I think William Manchester writes an interesting passage on page 86 of his book “Death of a President”:



The bleak truth was that he couldn’t do anything right. He hadn’t even been able to hold a job as a greaser of coffee machinery. Bit by bit the sickening truth was emerging: no one wanted him, no one had ever wanted him. He had sailed to the U.S.S.R. to escape his disappointments in his own country. Thwarted there, too, he had sailed back. The month before Truly employed him he had tried to run to Havana, which was on bad terms with both Moscow and Washington, but in Mexico City the Cubans wouldn’t even grant him a visa. By then Lee Harvey Oswald had become the most rejected man of his time. It is not too much to say that he was the diametric opposite of John Fitzgerald Kennedy.

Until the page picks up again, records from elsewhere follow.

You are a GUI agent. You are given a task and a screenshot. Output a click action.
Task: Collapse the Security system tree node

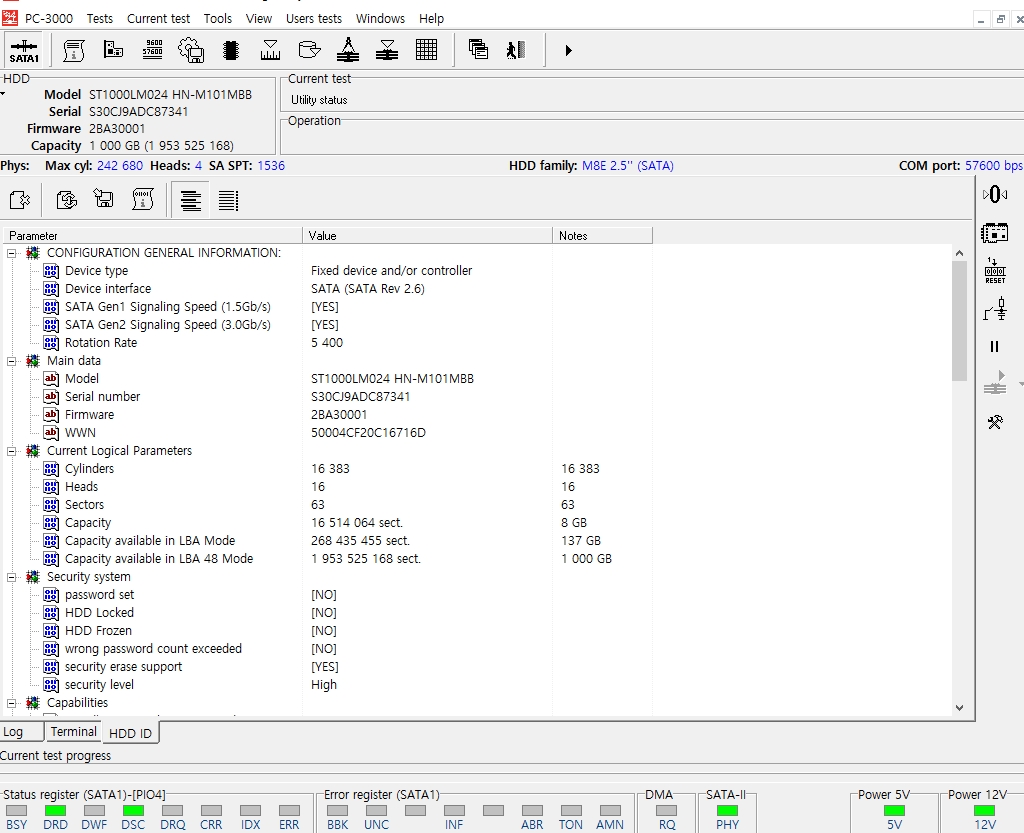coord(12,577)
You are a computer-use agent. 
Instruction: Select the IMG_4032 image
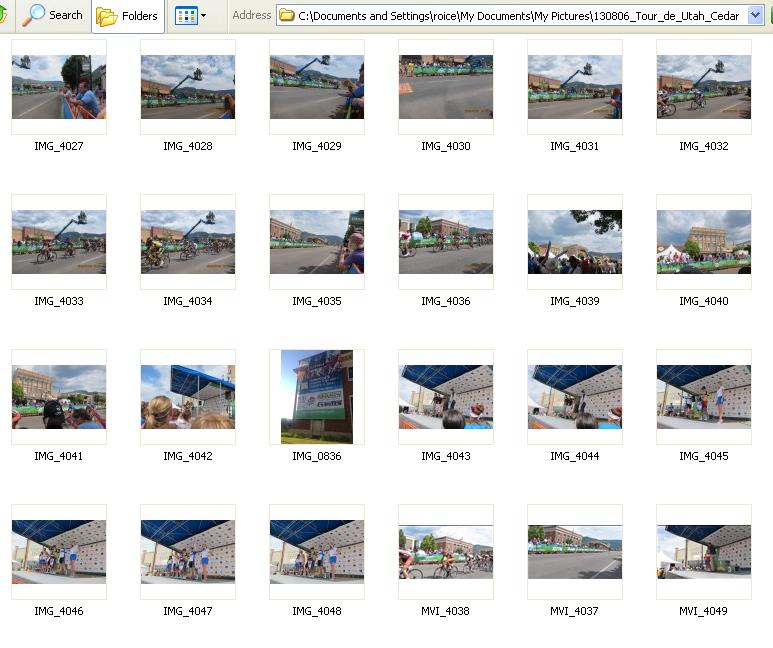[x=704, y=87]
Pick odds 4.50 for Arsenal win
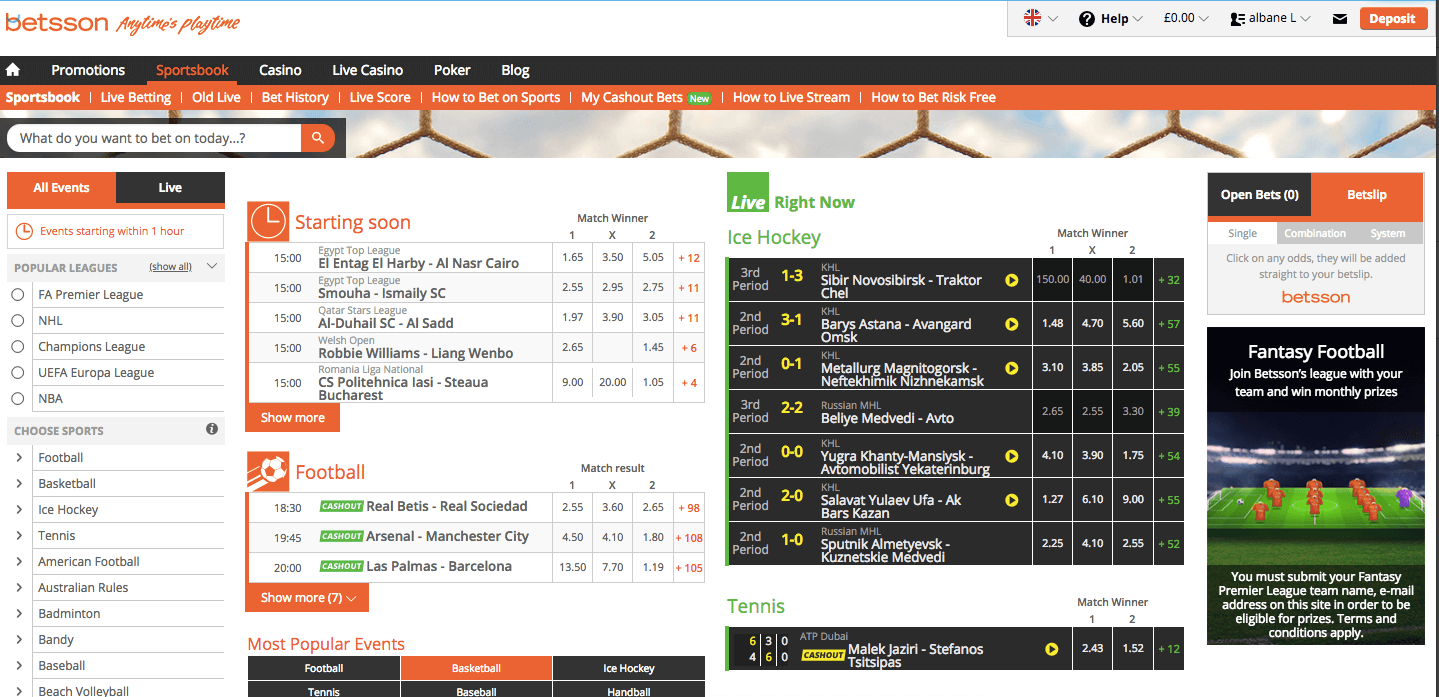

Oswald was aware of this. Significantly, he attributed the President’s success to family wealth; as he saw it, Kennedy had had all the breaks. Like many delusions this one had a kernel of truth. The President was ten times a millionaire. But that was only one of a thousand differences between them. One man had almost everything and the other almost nothing. Kennedy, for example, was spectacularly handsome. Although Oswald’s voice hadn’t yet lost its adolescent tone, he was already balding, and he had the physique of a ferret. The President had been a brave officer during the war, and while strapped to a bed of convalescence he had written a book which won a Pulitzer Prize. Oswald’s record in the peacetime service had been disgraceful, and he was barely literate. As Chief Executive and Commander in Chief, Kennedy was all-powerful. Oswald was impotent. Kennedy was cheered, Oswald ignored. Kennedy was noble, Oswald ignoble. Kennedy was beloved, Oswald despised. Kennedy was a hero; Oswald was a victim.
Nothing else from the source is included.